The National Development and Reform Commission (NDRC) said in a statement Monday that a key market indicator has crossed a threshold requiring the government to intervene under a new system to monitor and regulate prices in the hog industry.
The five-day average of the pig-to-feedstuff ratio, a cost-benefit indicator that compares the prices of domestic pigs and corn, fell below 5:1 last week, triggering the highest-level warning under a three-tiered system, according to the statement.
The market had rallied ahead of the announcement, with live hog prices rebounding to 16.36 ($2.53) yuan per kilogram on Tuesday from 12.65 yuan on June 22, according to industry data (link in Chinese). Live hog futures have also jumped over the last few days, with the settlement price of the most-traded contract on the Dalian Commodity Exchange rising to 19,060 yuan a ton on Tuesday from 17,105 yuan on June 22, according to data from the exchange.

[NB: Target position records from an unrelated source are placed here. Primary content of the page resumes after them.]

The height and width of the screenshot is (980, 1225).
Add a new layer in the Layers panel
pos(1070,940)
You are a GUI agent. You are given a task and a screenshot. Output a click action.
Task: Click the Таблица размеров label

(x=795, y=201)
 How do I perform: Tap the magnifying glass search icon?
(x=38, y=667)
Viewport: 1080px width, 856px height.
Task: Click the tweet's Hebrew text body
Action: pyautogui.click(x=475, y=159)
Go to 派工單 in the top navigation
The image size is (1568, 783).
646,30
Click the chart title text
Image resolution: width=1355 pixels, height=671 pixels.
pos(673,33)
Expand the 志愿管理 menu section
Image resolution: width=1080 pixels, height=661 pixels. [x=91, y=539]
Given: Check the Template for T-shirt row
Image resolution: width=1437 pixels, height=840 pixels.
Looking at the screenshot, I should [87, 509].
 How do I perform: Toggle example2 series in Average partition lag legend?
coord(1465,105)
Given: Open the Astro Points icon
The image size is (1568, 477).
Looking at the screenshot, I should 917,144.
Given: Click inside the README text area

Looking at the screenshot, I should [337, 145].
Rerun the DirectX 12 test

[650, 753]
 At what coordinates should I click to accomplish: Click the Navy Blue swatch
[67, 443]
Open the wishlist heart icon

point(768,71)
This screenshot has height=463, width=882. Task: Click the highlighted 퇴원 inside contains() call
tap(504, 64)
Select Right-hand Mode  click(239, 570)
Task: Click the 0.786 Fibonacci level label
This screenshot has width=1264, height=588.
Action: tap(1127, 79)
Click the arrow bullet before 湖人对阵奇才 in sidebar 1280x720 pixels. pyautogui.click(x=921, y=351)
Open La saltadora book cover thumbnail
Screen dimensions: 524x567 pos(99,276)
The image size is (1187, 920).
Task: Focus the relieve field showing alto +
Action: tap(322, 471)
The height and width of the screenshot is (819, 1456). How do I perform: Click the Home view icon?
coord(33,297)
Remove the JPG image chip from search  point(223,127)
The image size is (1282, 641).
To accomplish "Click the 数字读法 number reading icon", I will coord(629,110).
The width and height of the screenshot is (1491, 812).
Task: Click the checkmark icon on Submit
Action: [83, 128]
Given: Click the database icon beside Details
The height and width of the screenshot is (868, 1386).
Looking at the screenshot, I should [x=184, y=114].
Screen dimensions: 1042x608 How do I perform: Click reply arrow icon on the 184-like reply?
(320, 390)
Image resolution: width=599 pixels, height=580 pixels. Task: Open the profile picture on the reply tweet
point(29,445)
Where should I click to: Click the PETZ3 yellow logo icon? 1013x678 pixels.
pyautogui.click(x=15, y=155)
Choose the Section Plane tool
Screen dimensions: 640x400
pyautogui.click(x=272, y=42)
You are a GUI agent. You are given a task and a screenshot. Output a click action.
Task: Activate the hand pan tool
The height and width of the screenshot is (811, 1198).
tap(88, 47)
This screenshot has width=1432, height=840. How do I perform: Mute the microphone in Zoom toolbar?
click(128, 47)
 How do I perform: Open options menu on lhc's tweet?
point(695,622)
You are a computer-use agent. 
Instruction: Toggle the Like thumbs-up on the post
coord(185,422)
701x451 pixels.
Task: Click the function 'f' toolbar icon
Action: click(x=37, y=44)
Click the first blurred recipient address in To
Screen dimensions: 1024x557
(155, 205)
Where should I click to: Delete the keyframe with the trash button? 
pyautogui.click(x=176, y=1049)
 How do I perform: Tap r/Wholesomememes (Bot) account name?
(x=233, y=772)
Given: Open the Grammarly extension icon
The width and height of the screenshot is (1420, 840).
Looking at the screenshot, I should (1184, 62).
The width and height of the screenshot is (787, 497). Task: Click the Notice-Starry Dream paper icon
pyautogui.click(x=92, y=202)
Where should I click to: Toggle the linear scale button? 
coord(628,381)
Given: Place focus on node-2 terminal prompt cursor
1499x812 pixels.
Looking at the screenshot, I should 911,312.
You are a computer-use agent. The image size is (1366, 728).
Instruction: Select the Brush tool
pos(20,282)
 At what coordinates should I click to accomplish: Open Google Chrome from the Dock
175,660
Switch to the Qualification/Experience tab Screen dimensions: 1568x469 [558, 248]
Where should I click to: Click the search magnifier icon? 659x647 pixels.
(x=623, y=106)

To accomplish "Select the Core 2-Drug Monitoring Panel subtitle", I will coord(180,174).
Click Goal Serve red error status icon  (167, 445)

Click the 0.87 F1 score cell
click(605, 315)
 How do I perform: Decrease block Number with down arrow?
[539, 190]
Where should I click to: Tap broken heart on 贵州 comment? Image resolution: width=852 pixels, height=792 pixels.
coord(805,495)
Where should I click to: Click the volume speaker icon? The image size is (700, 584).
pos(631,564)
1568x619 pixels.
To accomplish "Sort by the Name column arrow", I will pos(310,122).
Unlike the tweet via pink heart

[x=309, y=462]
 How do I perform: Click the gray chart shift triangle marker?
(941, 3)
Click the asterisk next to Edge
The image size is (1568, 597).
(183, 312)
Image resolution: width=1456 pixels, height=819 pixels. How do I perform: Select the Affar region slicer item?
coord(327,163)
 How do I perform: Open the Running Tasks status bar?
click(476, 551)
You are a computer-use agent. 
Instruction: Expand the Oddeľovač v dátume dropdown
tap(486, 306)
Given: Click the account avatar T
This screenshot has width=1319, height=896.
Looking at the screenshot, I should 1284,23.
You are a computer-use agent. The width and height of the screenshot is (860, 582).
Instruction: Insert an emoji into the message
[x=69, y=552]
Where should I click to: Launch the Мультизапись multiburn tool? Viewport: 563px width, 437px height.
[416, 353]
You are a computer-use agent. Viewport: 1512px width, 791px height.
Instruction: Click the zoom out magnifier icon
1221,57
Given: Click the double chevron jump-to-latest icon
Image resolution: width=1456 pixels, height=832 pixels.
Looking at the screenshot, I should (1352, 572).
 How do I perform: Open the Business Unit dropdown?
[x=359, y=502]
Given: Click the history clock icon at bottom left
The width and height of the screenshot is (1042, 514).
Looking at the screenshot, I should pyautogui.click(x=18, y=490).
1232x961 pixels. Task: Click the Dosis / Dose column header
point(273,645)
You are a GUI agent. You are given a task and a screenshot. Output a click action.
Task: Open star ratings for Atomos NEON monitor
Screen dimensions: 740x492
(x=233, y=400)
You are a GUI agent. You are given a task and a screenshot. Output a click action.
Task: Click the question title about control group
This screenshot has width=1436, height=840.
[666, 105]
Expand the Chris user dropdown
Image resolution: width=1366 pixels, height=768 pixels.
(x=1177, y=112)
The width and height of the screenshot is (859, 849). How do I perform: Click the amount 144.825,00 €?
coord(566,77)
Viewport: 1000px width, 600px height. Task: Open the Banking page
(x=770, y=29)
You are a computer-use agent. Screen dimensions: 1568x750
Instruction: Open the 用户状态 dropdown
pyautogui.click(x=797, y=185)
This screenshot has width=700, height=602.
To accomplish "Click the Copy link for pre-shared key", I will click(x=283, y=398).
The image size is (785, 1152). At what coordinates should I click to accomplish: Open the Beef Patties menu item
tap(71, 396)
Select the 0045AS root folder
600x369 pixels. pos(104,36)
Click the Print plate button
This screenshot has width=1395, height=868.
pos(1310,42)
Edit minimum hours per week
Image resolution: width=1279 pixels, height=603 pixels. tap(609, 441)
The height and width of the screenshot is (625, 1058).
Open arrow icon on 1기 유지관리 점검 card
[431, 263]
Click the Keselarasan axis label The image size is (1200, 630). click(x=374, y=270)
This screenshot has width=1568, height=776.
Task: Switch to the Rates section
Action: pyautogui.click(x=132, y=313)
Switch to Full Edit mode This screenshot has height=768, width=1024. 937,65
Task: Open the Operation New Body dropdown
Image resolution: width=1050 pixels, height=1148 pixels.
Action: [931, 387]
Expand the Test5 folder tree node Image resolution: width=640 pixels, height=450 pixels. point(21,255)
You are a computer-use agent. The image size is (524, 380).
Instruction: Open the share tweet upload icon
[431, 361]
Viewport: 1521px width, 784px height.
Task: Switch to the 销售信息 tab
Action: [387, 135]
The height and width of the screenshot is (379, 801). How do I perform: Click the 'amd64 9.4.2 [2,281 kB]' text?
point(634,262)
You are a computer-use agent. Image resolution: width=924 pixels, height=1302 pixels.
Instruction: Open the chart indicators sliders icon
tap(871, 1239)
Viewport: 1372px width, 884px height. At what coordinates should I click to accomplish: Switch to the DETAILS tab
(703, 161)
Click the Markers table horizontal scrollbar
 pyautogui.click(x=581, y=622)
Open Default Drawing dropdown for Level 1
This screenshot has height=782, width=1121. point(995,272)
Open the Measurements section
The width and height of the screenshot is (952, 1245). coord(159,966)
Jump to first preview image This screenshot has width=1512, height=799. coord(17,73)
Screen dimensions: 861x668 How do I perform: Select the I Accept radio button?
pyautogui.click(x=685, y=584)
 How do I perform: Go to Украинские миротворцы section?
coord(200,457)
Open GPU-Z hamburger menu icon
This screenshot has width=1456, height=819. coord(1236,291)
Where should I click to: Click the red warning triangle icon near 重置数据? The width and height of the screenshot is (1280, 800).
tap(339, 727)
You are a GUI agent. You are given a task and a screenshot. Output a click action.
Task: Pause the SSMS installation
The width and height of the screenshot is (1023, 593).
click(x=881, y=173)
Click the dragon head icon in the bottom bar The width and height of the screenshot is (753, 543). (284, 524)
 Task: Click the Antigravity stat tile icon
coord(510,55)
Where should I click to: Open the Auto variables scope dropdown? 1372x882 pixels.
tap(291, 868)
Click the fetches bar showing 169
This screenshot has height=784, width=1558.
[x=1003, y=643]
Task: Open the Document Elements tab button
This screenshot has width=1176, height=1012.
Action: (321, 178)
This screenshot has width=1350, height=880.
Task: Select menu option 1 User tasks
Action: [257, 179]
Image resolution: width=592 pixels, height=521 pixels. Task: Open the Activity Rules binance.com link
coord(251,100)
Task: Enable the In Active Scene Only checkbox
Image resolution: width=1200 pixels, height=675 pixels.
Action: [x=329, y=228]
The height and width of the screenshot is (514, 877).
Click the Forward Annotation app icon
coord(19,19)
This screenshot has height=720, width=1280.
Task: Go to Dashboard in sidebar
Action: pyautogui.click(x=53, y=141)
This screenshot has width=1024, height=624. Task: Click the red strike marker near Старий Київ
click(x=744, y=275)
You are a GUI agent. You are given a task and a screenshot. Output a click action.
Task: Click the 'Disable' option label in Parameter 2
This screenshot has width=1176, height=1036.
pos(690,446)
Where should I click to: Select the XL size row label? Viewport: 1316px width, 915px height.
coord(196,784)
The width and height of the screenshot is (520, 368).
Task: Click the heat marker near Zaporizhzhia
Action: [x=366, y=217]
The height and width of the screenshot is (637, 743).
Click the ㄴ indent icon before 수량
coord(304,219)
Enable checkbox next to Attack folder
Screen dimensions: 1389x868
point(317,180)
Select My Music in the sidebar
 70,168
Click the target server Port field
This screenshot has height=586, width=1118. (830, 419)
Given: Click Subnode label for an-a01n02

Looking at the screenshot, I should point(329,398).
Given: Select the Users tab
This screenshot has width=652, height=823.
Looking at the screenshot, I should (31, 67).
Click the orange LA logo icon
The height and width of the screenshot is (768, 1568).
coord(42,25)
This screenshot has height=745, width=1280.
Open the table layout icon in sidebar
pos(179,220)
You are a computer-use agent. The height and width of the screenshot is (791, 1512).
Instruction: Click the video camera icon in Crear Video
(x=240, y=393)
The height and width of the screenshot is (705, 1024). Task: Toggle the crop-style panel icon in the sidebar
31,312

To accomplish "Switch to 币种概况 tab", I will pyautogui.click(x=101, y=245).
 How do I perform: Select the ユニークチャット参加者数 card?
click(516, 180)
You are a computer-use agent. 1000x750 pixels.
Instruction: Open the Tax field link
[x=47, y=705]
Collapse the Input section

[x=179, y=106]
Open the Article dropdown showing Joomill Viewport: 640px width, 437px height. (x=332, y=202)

Live hogs had been fetching about 36 yuan per kilogram at the beginning of the year, but prices have fallen about 50% over the first six months due to a surplus in the market. In recent months, pig farmers have boosted production in the wake of the deadly African swine fever epidemic in 2018 and 2019 that decimated herds.
The government’s intervention is part of a new contingency plan that took effect earlier this month to make better use of China’s strategic pork reserves to stabilize the market. Under the plan, a government response will be triggered whenever the pig-to-feedstuff ratio rises above 12:1, indicating a severe shortage of hogs, or falls below 5:1, indicating an excessive surplus.
Once the highest-level warning is triggered by the ratio falling below 5:1, central and local governments have to increase their temporary reserves to prop up the market, according to details of the plan (link in Chinese).